Luck And Strange. David Gilmour

Does the world need another David Gilmour album? Ever since his first solo album in 1978(?), I tend to say no, it doesn't. In all honesty, I stopped listening to new albums a long time ago. I decided to give Luck And Strange a chance because I liked the single released last spring, 'The Piper's Call'. Not that I became excited, it felt simply good to hear him sing and listen to his characteristic guitar style.

I feel exactly the same listening to Luck And Strange. This is an album by an old man for older men like me. His voice clearly isn't what it was any more and yet fully o.k. Except for the odd moment here and there, Gilmour does what he is still capable of and thus raises the song by his presence which is still undeniably there.

Listening to the album more often I start noticing something which may explain me liking this album. On all his solo records and the two Pink Floyd albums after the split with Roger Waters, the songs always sounded forced to me. As if Gilmour was in a competition that he knew he couldn't win but kept trying anyway. Luck And Strange feels natural and is smooth flowing. Then add the familiar guitar sounds here and there and even that not everywhere, to lift the album. The result is an album that is good to listen to, to have it playing and immediately feel better. Should music be a competition, which is isn't, David Gilmour easily won this time compared to Roger Waters' rehashing of old themes on 'Is This The Life We Really Want?'.

For a Pink Floyd fan who came on board in 1975 with 'Wish You Were Here', Luck And Strange is the kind of album you want to hear 49 years later from your old hero. The record delivers.
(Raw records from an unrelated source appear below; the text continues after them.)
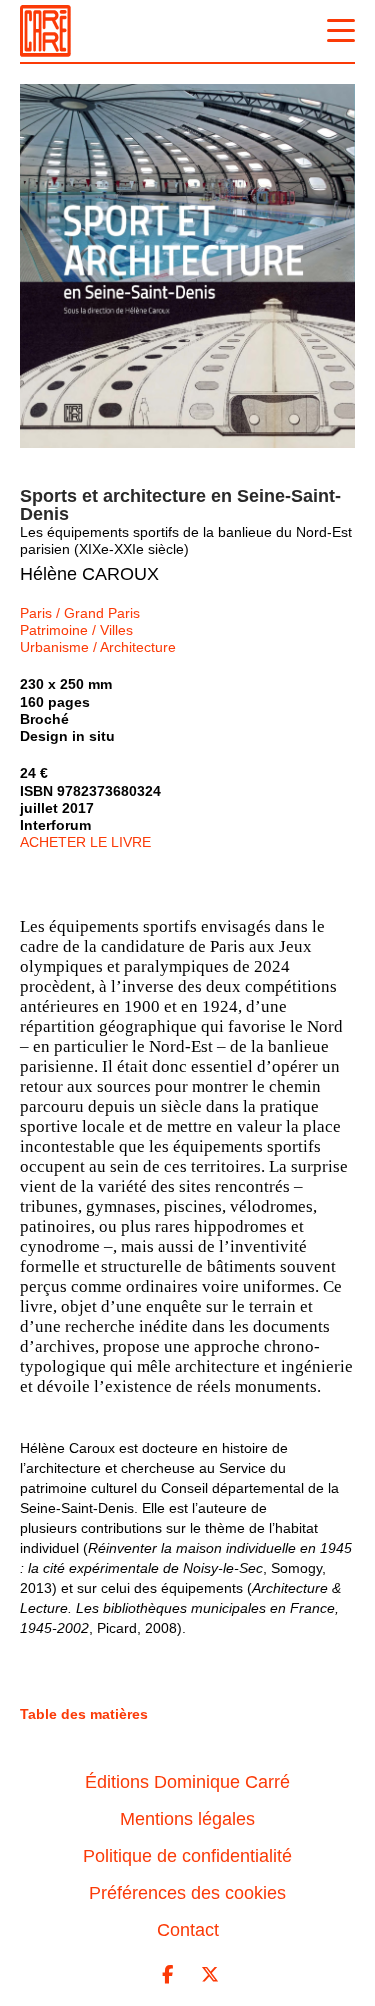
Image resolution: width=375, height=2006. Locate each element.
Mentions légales (187, 1819)
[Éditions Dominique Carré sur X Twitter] (210, 1975)
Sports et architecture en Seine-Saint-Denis (180, 505)
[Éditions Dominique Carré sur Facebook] (167, 1975)
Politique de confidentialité (187, 1856)
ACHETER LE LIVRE (85, 842)
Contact (188, 1930)
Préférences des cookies (187, 1893)
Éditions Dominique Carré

On the side Gilmour helps his daughter Romany into the saddle by giving her the lead spot in 'Between Two Points', a cover from a band called The Montgolfier Brothers. With a very Pink Floyd style guitar solo it grows into a beautiful song.

The biggest surprise is that Rick Wright plays on the album. The title track features his playing when the two were jamming in 2007 in Gilmour's study, in the year before Wright died. Gilmour developed it into a song recently, honouring the Pink Floyd's keyboardist.

There's nothing more you need to know. If you like Pink Floyd you will enjoy Luck And Strange. It may sound like a contradiction but exactly because, perhaps for the first time, David Gilmour is not trying to be Pink Floyd, he delivers his strongest solo album to date.